In response, Singapore Press Holdings announced that it would spin off its media division into a not-for-profit subsidiary company, SPH Media Holdings. As the parent company, Singapore Press Holdings, which is still quite profitable from its real estate investments and has a lot of cash on hand, will fund the new entity with SGD $80 million in cash and $30 million in shares.
The move was met with skepticism from some, as there have been long-running doubts about editorial independence which will only be exacerbated now that the media division is no longer accountable to shareholders. But the truth is, print media and the state in Singapore have long been deeply intertwined. The 1974 Newspaper and Printing Presses Act established tight regulatory oversight of the media ecosystem, including a two-tiered shareholder structure for newspapers where a special class of management shares are retained by a few select entities. As of last year, Fullerton Limited, a wholly-owned subsidiary of the state investment fund Temasek Holdings, controlled 4 percent of Singapore Press Holdings’ management shares. Blue chips like OCBC, Great Eastern Life Assurance, and Singtel hold the majority of the management shares.
There is a logic to this arrangement.

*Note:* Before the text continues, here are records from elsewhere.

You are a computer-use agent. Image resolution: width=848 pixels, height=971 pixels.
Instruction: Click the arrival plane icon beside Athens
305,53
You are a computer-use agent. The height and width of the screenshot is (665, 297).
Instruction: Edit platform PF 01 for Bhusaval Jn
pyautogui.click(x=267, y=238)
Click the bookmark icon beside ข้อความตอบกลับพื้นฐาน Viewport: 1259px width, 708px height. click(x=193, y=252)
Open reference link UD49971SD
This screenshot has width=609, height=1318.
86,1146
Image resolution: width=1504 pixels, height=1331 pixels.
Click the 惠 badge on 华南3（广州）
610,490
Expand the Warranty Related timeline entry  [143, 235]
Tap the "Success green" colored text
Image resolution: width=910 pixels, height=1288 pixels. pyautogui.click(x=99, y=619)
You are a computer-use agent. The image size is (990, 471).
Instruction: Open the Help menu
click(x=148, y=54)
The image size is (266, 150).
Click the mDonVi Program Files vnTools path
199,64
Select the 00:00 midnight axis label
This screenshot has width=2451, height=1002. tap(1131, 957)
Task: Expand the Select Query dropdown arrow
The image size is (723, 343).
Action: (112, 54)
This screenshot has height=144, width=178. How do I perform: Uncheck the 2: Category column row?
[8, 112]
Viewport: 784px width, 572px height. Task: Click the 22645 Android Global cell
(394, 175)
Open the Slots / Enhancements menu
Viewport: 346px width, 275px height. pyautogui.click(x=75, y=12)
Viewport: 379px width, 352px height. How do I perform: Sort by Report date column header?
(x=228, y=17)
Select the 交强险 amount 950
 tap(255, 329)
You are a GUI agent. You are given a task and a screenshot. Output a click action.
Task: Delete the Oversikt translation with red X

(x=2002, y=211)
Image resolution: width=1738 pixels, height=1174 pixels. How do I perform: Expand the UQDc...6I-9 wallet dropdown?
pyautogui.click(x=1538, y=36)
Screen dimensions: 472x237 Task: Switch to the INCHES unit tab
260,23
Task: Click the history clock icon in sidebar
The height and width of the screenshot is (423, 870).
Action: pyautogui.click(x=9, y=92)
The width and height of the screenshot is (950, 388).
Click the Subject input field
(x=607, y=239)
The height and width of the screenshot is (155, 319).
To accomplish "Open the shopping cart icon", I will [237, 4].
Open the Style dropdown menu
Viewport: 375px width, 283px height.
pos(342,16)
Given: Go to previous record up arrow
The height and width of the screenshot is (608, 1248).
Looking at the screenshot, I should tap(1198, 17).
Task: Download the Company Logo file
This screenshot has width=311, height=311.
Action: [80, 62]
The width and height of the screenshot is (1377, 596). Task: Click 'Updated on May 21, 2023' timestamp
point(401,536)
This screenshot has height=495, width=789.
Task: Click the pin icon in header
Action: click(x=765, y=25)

The provision of news and media is considered to be of national strategic importance in Singapore. By structuring newspaper shareholding in this way, the government wanted to prevent the exact thing that is currently happening in the United States, where anyone with deep enough pockets can buy up distressed media companies and then potentially push their own editorial agenda. With this latest restructuring, they are trying to insulate the media landscape even further from the vicissitudes of the free market.
There is a case to be made that digital and print media need to be protected from chasing profits at all costs. The classic recent example of this would be Donald Trump. He was great for the bottom line of struggling newspapers and other media companies. Les Moonves, the then-chairman of CBS, when asked in 2016 what he thought about Donald Trump running for president replied: “It may not be good for America, but it’s damn good for CBS.” With falling revenue and print circulation, newspapers looking to remain a going concern will be increasingly tempted to amplify the kind of sideshows that attract readers and sell more papers. This can backfire, of course, if the sideshow somehow becomes president and this is precisely the kind of outcome Singapore wants to avoid.
The situations are not exactly analogous, but the restructuring at Singapore Press Holdings should be viewed in that light. Ultimately, the government wants to insulate The Straits Times from pressure to chase profits as it becomes less commercially viable, because they don’t want media outlets publishing things or pushing agendas just because it will sell papers. By removing the profit motive, they can keep the presses running without risking the creation of a Singaporean version of Fox News. Whether that is the best way to regulate the provision of print and digital media is another question, but it is the way Singapore has chosen to do it and there is a clear logic behind it.